## Text block
== == ==

GB2055413A - Tunnel segments - Google Patents

Abstract

An annulus for a tunnel lining is formed of concrete segments connected and urged together by mechanical members in recesses accessible from inside the annulus. The mechanical members may comprise bolts, flexible couplers or the recesses may contain upstanding stem members entering a recess of an adjacent segment and engaging a slotted plate urging the segments together.

Description

SPECIFICATION Tunnel segments This invention relates to a method of connecting together concrete segments to form a lining for a tunnel.

Such tunnel linings are generally formed of concrete segments which are joined together in the tunnel to form annuli, the successive annuli being placed side-by-side to form a continuous tunnel lining. Linings of this kind are described in British Patents 1,446,202 and 1,527,555.

The present invention is intended to provide a method of connecting concrete tunnel segments which is easily carried out entirely from within the tunnel and is capable of providing strong, positive mechanical joints between adjacent segments. Such a method should be simple and flexible in use and enable annuli to be assembled from a small number of segments, preferably identical, thus reducing the number of joints and the complexity of assembly from within a tunnel.

According to one aspect of the invention, adjacent segments of a tunnel lining are connected and urged together by mechanical members engaged in recesses in the segments accessible from the interior of a tunnel formed of the segments.

In one arrangement according to the invention the mechanical members include a screw-threaded bolt inserted through the recess and screwed into either a nut or into a sleeve mounted in an adjacent segment to clamp the segments together. Preferably, the head of the nut abuts a metal plate through which it passes, the plate being flush with the edge of the segment. This arrangement provides a strong positive connection between the segments which resists any bending movement which would deform the assembled annulus. Preferably the plate is welded to reinforcing bars which are cast into the segment to prevent displacement of the plate.

== == ==

## Task requirements
**A.** Which two British Patents does the tunnel segments patent cite as describing linings of this kind?
**B.** Summarize the tunnel segments patent in two sentences.
The items on this page are not needed.

== == ==

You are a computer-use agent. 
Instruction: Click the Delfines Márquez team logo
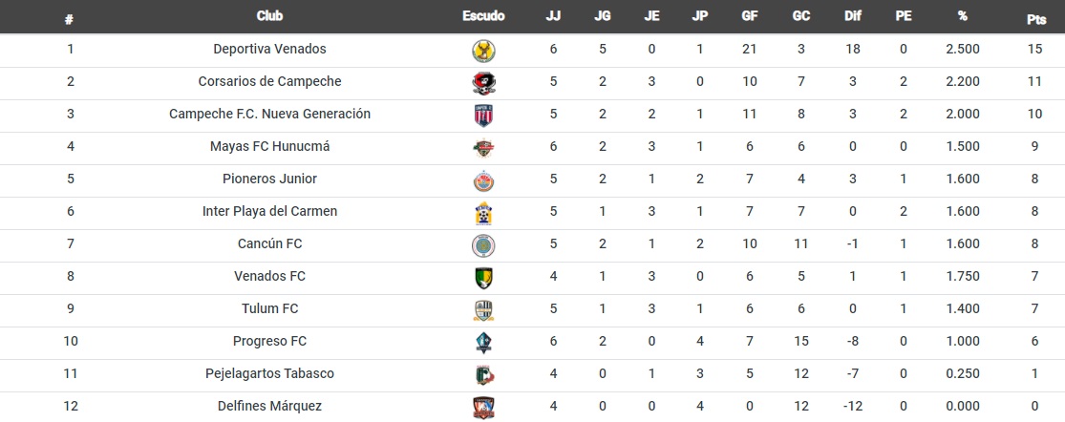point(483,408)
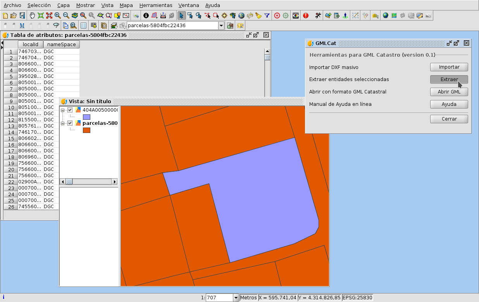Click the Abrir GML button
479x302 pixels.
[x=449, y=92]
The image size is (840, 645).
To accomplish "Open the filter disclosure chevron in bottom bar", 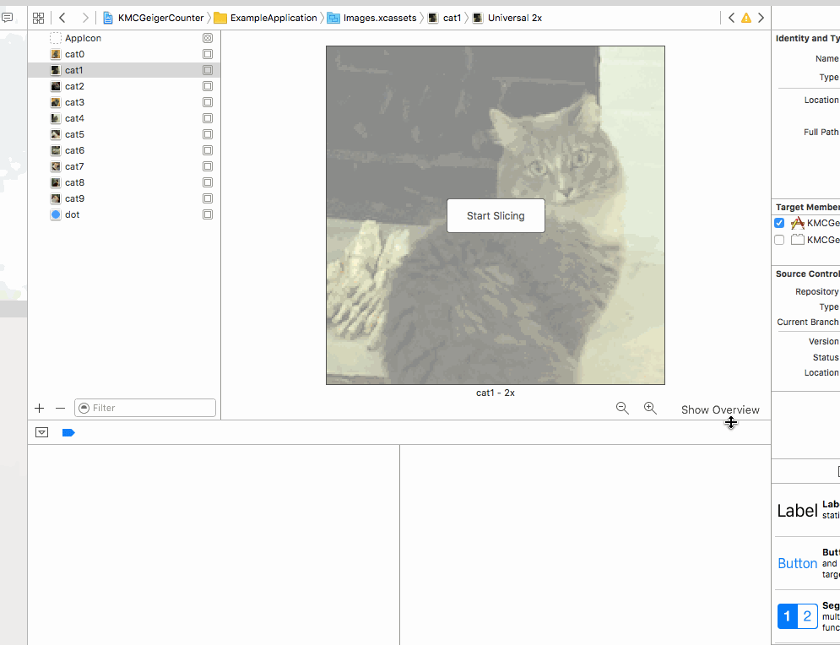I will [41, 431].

== == ==

## Expected answers
**A.** British Patents 1,446,202 and 1,527,555.

**B.** The tunnel segments patent describes a method of connecting concrete segments into annuli for a tunnel lining, using mechanical members in recesses that are accessible from inside the tunnel. In one arrangement, a screw-threaded bolt passes through the recess into a nut or a sleeve in the adjacent segment, clamping the segments together in a strong connection that resists bending.